> **Enunciado**: Transcreva fielmente um trecho do voto sobre a dispensa de mesário, começando nas palavras que contêm "I - candidatas" e parando logo depois de "18 (dezoito) anos.".

> **Bloco de texto**:
━━━━
PetCiv - 0600045-62.2022.6.21.0010 - Voto Relator(a) - Sessão: 05/09/2022 às 14:00

VOTO

A decisão recorrida indeferiu o pedido de dispensa de convocação para a função de 1º mesário nas eleições de 2022, no Município de Cachoeira do Sul/RS, sob o fundamento de que o exercício do cargo em comissão de assessor parlamentar não se enquadra na hipótese de impedimento estabelecida no art. 90, inc. III, da Resolução do TSE n. 23.669/21, que regulamenta o § 1º do art. 120 do Código Eleitoral e se refere a “funcionárias ou funcionários no desempenho de cargos de confiança do Poder Executivo”:

Art. 9º Não poderão ser nomeados(as) para compor as mesas receptoras nem para atuar no apoio logístico (Código Eleitoral, art. 120, § 1º, incs. I a IV ; e Lei n. 9.504/97, art. 63, § 2º) :

I - candidatas ou candidatos e respectivos(as) parentes, ainda que por afinidade, até o segundo grau inclusive, e o cônjuge;

II - integrantes de diretórios de partido político ou federação de partidos que exerçam função executiva;

III - autoridades e agentes policiais, bem como funcionárias ou funcionários no desempenho de cargos de confiança do Poder Executivo;

IV - pertencentes ao serviço eleitoral; e

V - eleitoras ou eleitores menores de 18 (dezoito) anos.
━━━━
> **Dados registrados**:
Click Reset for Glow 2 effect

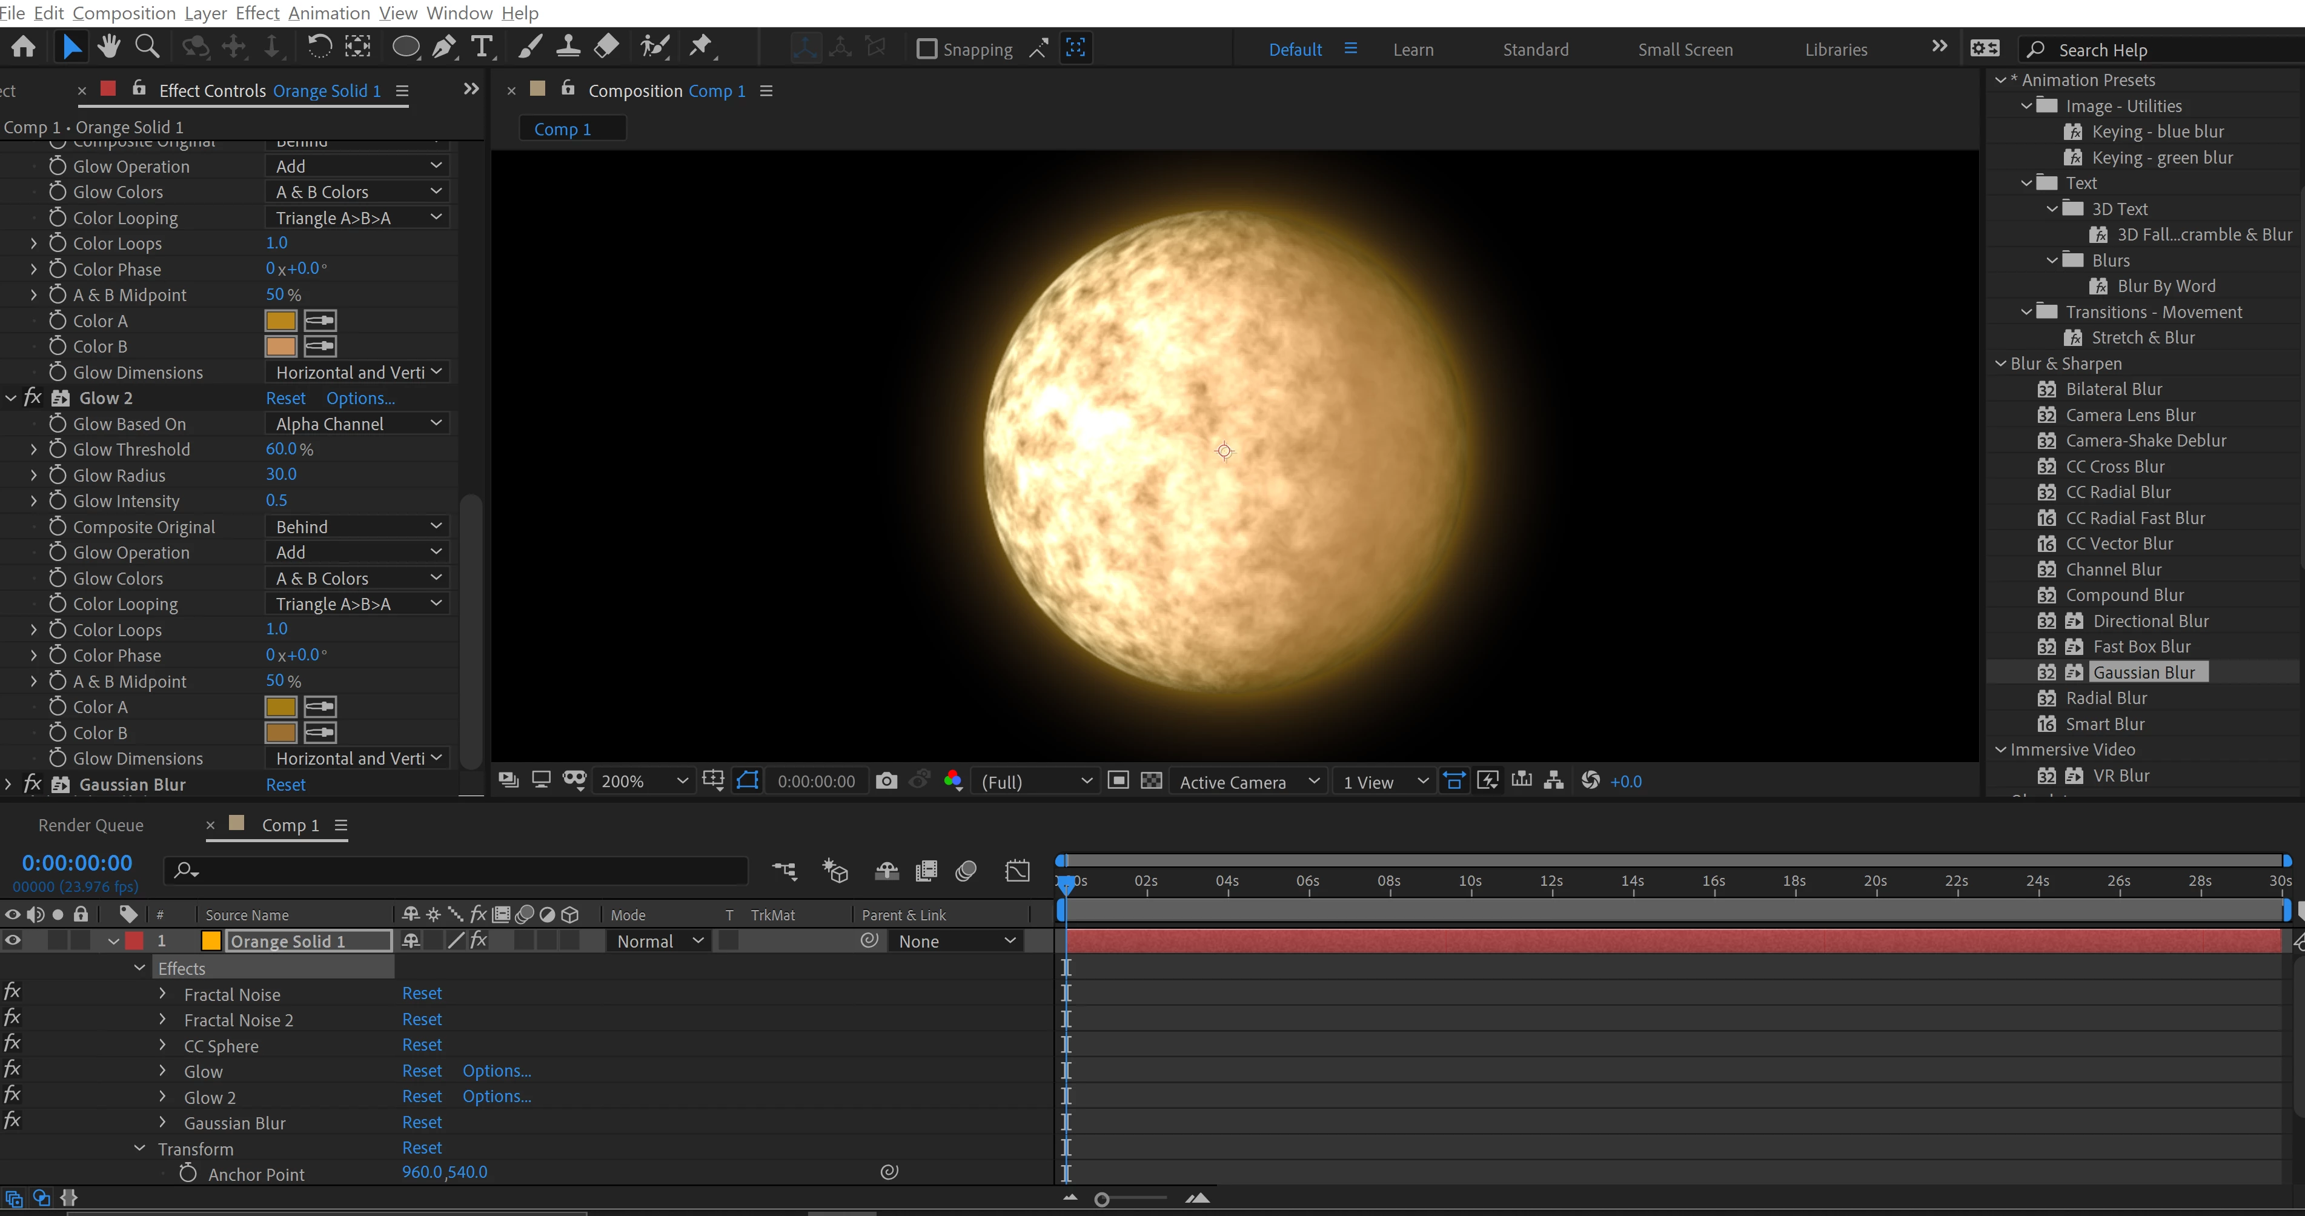285,398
━━━━
> **Resultado final**:
I - candidatas ou candidatos e respectivos(as) parentes, ainda que por afinidade, até o segundo grau inclusive, e o cônjuge;

II - integrantes de diretórios de partido político ou federação de partidos que exerçam função executiva;

III - autoridades e agentes policiais, bem como funcionárias ou funcionários no desempenho de cargos de confiança do Poder Executivo;

IV - pertencentes ao serviço eleitoral; e

V - eleitoras ou eleitores menores de 18 (dezoito) anos.